Arya menghembus napas pelan, lalu penasaran tujuan dirinya dipanggil oleh sang pelatih. Apakah ia akan terkena hukuman berlapis? Siapa tahu?
"Setelah melihat latihanmu tadi, aku lihat kakimu sepertinya benar-benar pulih. Apa aku benar?" Coach Greg bertanya untuk memastikan.
"Tak sepenuhnya benar, Coach. Sebenarnya semangat latihan saya karena sudah lama tak bertemu dengan rekan-rekan. Kalau masalah sudah pulih atau belum, jauh sebelum hari ini sudah sembuh. Hanya saja perlu adaptasi terlebih dulu.
"Beruntungnya di rumah saya ada tempat latihan tersendiri untuk saya bermain basket. Setelah mulai aman digerakkan, tahap berikutnya saya mulai aktif kembali mengikuti latihan di kampus di bawah didikan Coach Alex." Arya sedikit menepuk dahinya mengingat kedua pelatih itu tak saling mengenal namun namanya tersebut tanpa ada pemberitahuan lebih awal.
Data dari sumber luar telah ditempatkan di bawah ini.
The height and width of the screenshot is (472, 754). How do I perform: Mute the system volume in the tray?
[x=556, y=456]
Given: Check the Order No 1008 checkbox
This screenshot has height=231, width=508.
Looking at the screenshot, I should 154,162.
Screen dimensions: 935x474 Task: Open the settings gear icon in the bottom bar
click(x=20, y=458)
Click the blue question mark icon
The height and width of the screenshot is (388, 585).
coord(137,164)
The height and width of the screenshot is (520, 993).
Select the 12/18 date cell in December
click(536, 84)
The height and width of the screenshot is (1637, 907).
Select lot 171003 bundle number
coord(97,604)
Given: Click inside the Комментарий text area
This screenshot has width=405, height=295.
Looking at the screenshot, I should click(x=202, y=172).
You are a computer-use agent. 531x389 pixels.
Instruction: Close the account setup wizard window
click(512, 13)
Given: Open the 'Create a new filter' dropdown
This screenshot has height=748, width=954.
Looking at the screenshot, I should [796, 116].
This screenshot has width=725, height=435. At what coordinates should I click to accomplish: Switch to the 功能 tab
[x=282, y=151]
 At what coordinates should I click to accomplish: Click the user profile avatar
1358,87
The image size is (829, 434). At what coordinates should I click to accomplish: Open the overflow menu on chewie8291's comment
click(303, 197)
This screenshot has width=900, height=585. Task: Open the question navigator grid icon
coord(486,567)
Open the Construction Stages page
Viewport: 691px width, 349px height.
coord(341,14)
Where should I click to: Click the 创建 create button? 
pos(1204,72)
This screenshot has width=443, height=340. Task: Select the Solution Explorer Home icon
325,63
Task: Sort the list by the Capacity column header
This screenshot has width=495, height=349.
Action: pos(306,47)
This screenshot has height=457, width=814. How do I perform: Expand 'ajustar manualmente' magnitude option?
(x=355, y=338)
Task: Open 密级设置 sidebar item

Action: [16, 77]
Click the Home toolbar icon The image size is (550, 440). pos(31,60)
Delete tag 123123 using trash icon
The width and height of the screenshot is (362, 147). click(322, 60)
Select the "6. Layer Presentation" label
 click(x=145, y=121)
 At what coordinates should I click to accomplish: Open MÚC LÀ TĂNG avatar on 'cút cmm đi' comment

"Kemudian… pada akhirnya keputusan saya latihan kembali sepertinya terlalu egois mengingat sebentar lagi turnamen akan datang."
"Kenapa kau berpikir seperti itu?"
"Kak Denny, Kak Indra, dan lainnya pasti sudah latihan setiap hari sebelum menjelang turnamen, kan? Sedangkan aku baru muncul ketika Karesso mendapat jadwal hari pertama di turnamen kali ini. Seperti aku berharap pada diriku sendiri kalau Anda akan menurunkan saya di pertandingan besok."
"Hmm… aku tak bisa menjawab penasaranmu sekarang. Masih ada waktu 2 hari sebelum turnamen mulai dan kebetulan kau datang di malam terakhir karena besok kita latihan di pagi hari dan sorenya berangkat menuju Jakarta. Sudah sejak dulu pertandingan pertama selalu diadakan di Ibu Kota karena biasanya jumlah supporter meledak di hari itu.
"Mungkin ini sedikit keterlaluan, tapi Denny maupun Indra ada kemungkinan kalau mereka akan tergeser posisinya oleh pemain lain, itu juga berlaku untukmu."